Set problem:
Rewrite the lines from the start of the listing through the line that contains "pos(394,27)", inclusive, replacing "Print Heading" with "Report Title" and keeping everything else the same. Omit the pictures from your answer.

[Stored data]

● ● ● ● ● ● ●

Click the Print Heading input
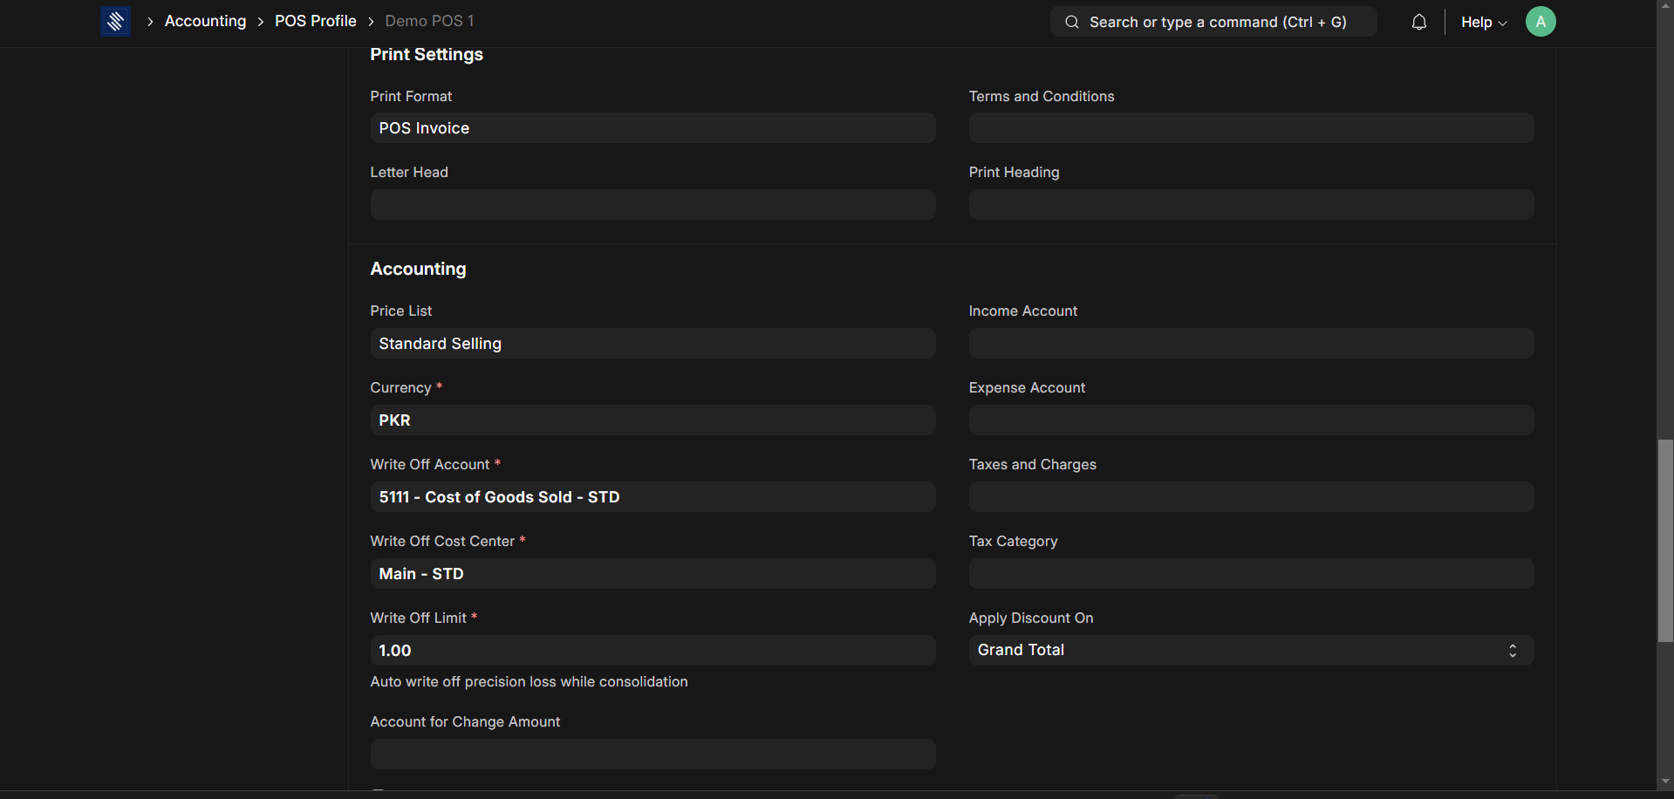Viewport: 1674px width, 799px height. point(1250,205)
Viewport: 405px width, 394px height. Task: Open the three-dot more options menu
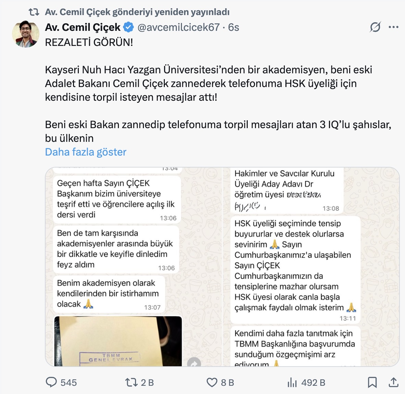pos(394,27)
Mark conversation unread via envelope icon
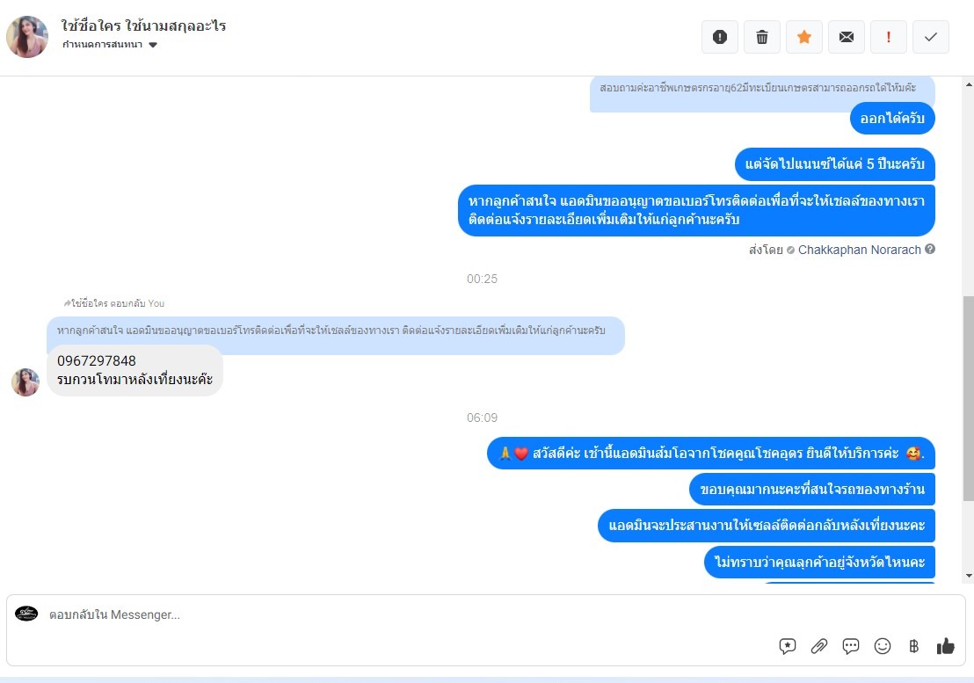Viewport: 974px width, 683px height. click(846, 37)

● ● ● ● ● ● ●

Solution to this exercise:
Click the Report Title input
Viewport: 1674px width, 799px height. point(1250,205)
Viewport: 405px width, 394px height. Task: Open the three-dot more options menu
pos(394,27)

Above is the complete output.